PROBLEM STATEMENT.
The answer must be a single number: the count of lines in the records below that contain the word "Expand".

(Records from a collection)
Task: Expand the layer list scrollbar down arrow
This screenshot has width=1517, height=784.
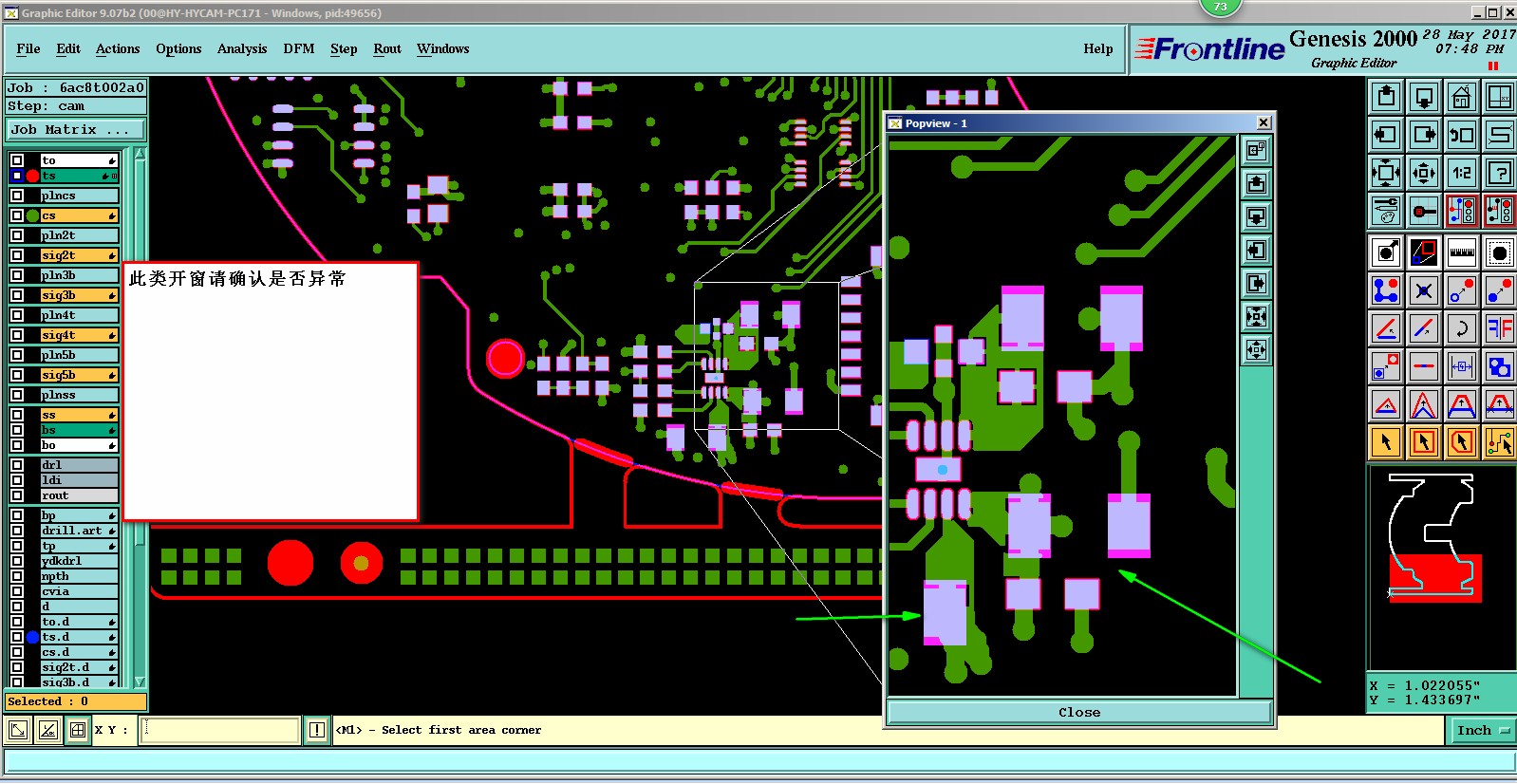Action: 140,681
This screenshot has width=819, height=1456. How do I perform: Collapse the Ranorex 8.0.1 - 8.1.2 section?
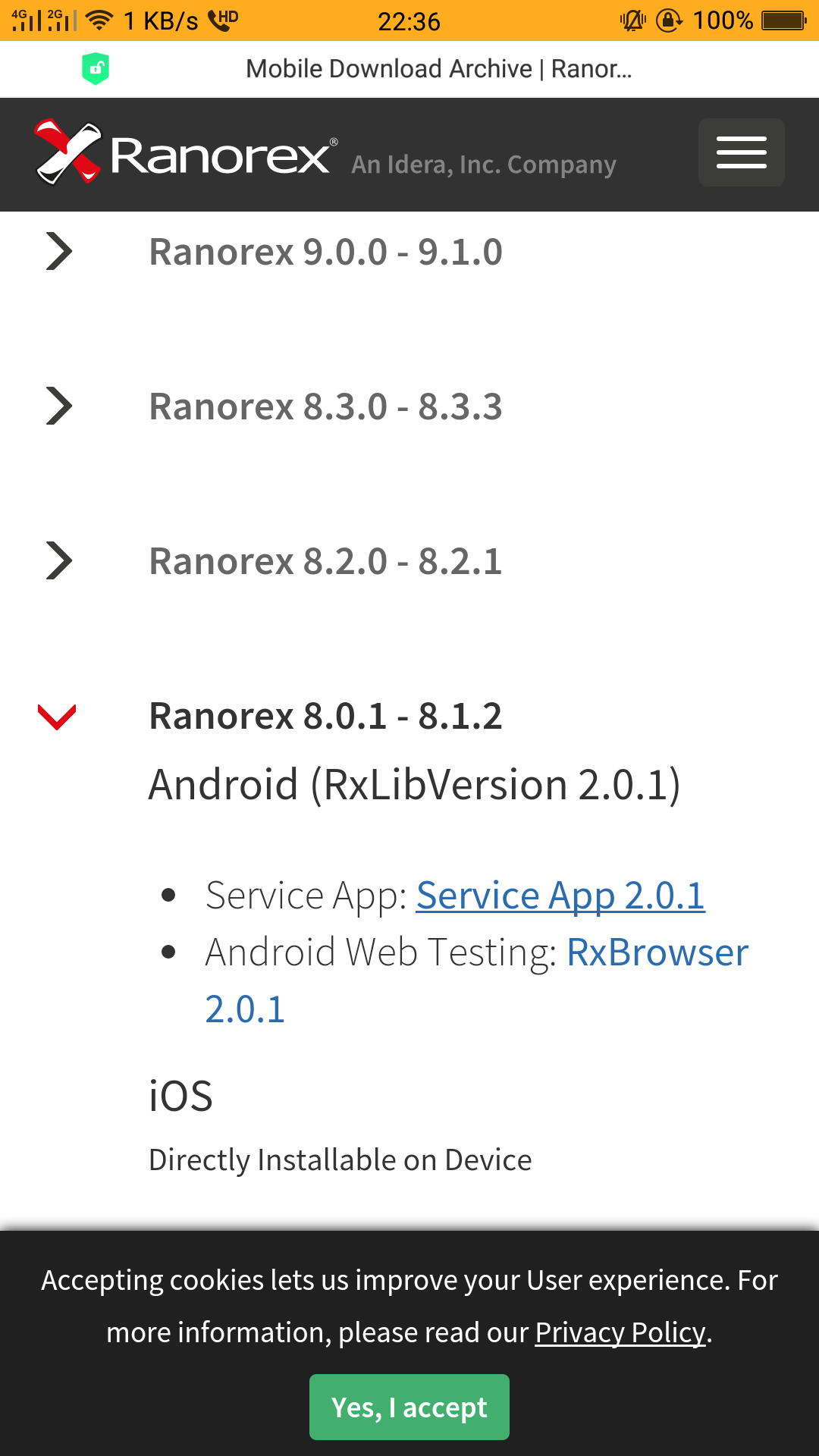(x=57, y=717)
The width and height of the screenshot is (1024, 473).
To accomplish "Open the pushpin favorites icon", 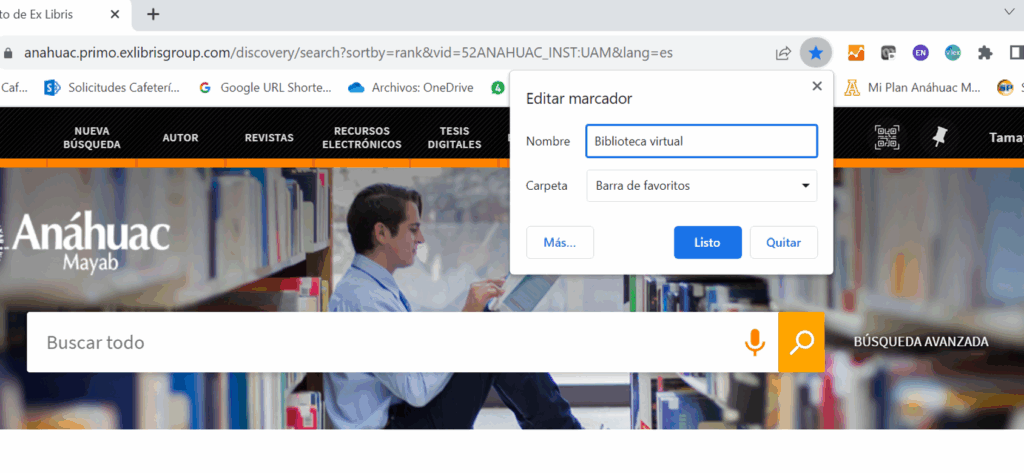I will (939, 137).
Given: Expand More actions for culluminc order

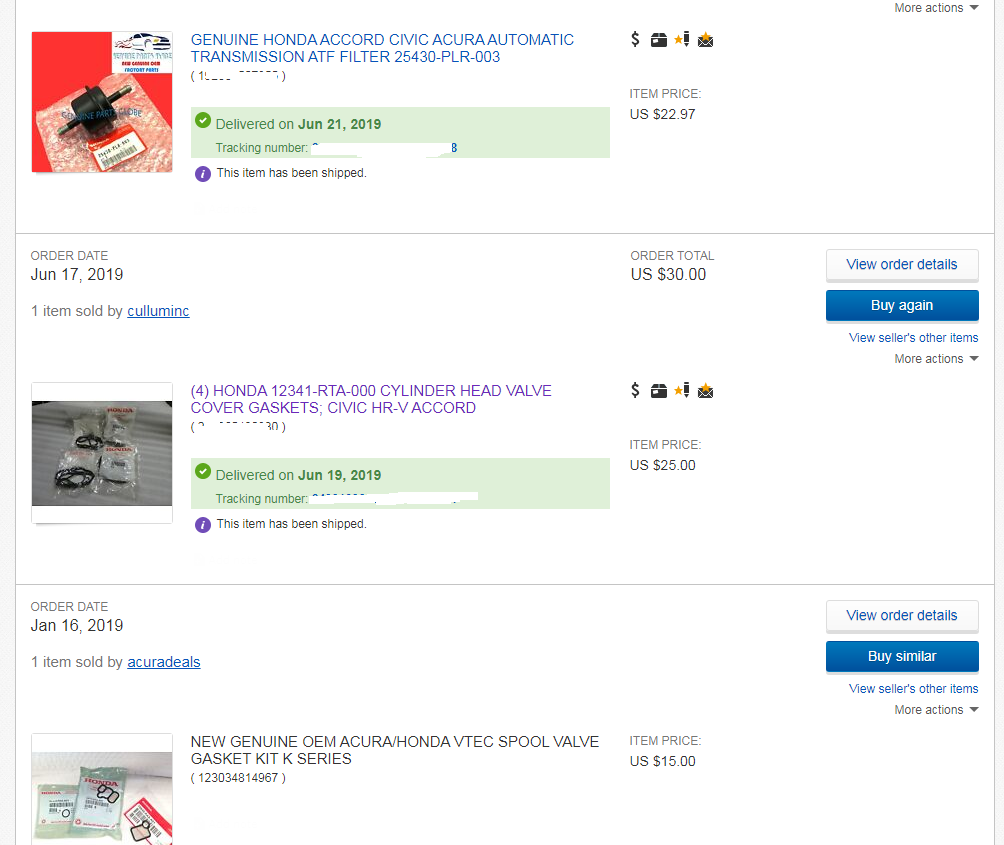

EXPECTED ANSWER.
2